Given passage:
--- START ---
Despite significant falls in tin consumption earlier in the year, demand for the metal in China has recovered well. In fact, with smelters including Yunnan Tin closed for maintenance over the June-July period, the country imported large amounts of refined tin.
However, the major smelters have now resumed production and demand is still slightly below usual levels. This has closed the LME-SHFE arbitrage, making importing tin less attractive to traders. As a result, imports of tin fell 87% month-on-month (MoM) to just 348 tonnes. This is the lowest total since November 2019. In fact, the country became a net exporter in August 2020, with exports some 325 tonnes higher than incoming material. This situation has not occurred since October 2019, when smelters in the country cut a significant proportion of output.
The recovery in tin demand has been relatively strong in recent months. Industrial production in China is now back to pre-COVID levels, while tin-specific indicators – such as communication equipment sales – are up 25% year-on-year (YoY). With Chinese demand expected to generally continue its recovery, smelters in the country will need to match production. However, that may become a challenge. Myanmar is still struggling to consistently deliver tin concentrate shipments at levels seen over the last few years.
--- END ---
Collected material:
--- START ---
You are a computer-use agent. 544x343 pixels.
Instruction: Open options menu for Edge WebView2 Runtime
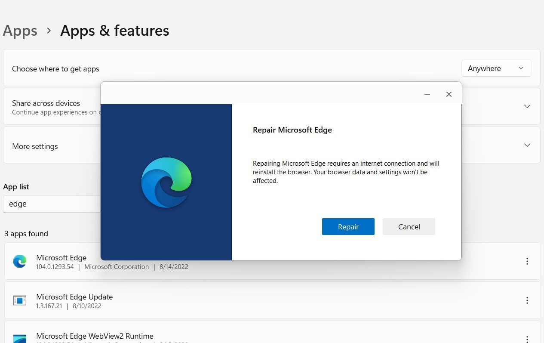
--- END ---
What the task requires:
According to the passage on China's tin market, by what percentage did tin imports fall month-on-month, and to what total?

Finished task:
They fell 87% month-on-month, to 348 tonnes.